Ильзе подошла ближе и потребовала у Вацлавы клинок. Вацлава схватила Джуничи под руку, заставив его встать. Он хотел вырваться. Хотя бы попытаться. Но какая-то незримая сила не дала ему сделать этого. Мурасаки покорно встал. Леди Штакельберг наклонилась и полоснула кинжалом по его горлу. Этого следовало ожидать. Боль прожгла поражённое место. Джуничи сдавленно простонал и рухнул без чувств на холодный пол. Рокеру вздрогнул и попятился назад, но Витольд схватил его за левое плечо, не давая сдвинуться с места.

— И так будет с каждым, кто будет молчать. — Ильзе подбросила кинжал в воздухе.

***

— Нам не удалось выяснить больше ничего. — Вацлава стояла перед леди Штакельберг, опустив голову. Она выглядела уставшей. Спутавшиеся рыжие волосы упали на лоб, и баронесса даже не стремилась их убирать. Похоже, пытки, длившиеся чуть ли не беспрерывно неделю, выжали из неё все соки. Она даже не улыбалась и не шутила.

Ильзе вздохнула. Это было странно. Ким так легко вскрылся тогда, неужели остальное решил утаить? Или действительно не знал? Как обычно — всё самое ценное выведать не удалось. Леди Штакельберг казалось, что это было именно так. Он ведь был так близок к Мурасаки и наверняка знал больше остальных.

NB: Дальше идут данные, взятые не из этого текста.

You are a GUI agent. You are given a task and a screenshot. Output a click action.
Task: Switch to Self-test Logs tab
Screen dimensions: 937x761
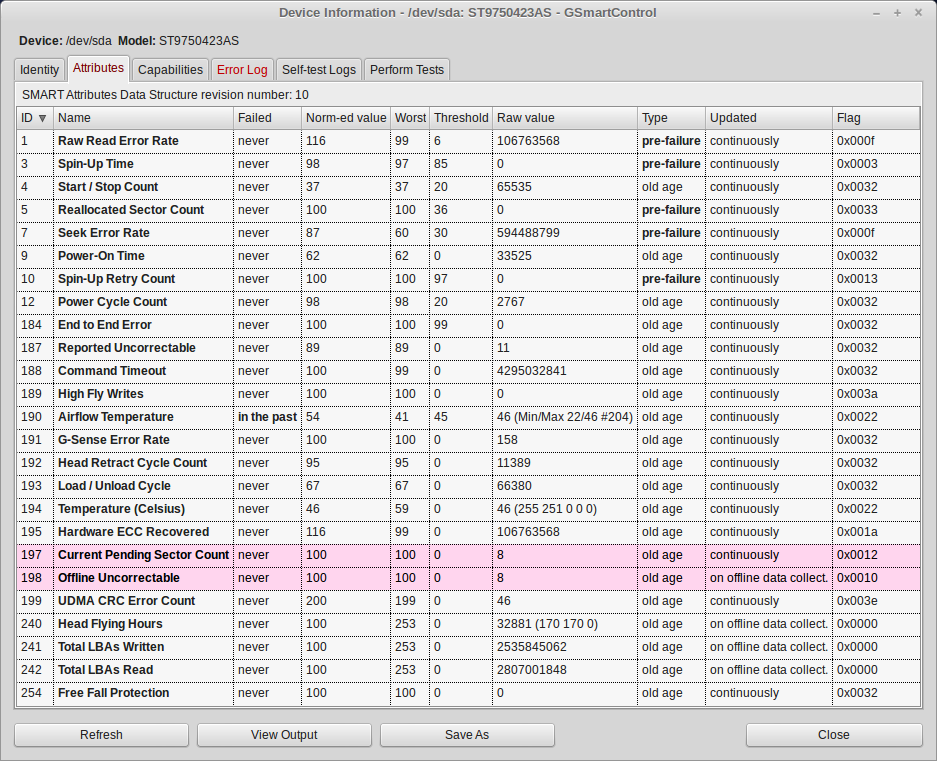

— Продолжайте пытать его до тех пор, пока не проболтается, — ответила Ильзе твёрдым голосом. Она терпеть не могла, когда что-то не получалось. Как же быстро леди Штакельберг успела привыкнуть к тому, что всё давалось легко. Пока они не столкнулись с Мурасаки. Богиня, как же они потрепали ей нервы…

— Некого пытать — сдох он, — устало усмехнулась Вацлава и таки убрала с лица волосы. — Мы с Ульрикой чуть перестарались…

То есть, как это — перестарались? Ильзе устало вздохнула. Говорить о том, что они только что потеряли ценного пленника, не имело смысла. Вацлава и герцогиня Рихтер всё знали сами.

— Похоже, он действительно ничего не знал. И выдал всё, что мог. — Эти слова были сказаны как самоутешение. Он совершенно точно, определённо что-то знал. Не мог не знать. — Вы получите в качестве награды его катану и вакидзаси. Они высоко ценятся в Эллибии. Да и здесь за них наверняка много отдадут. Ну, или можете оставить их как память о победе.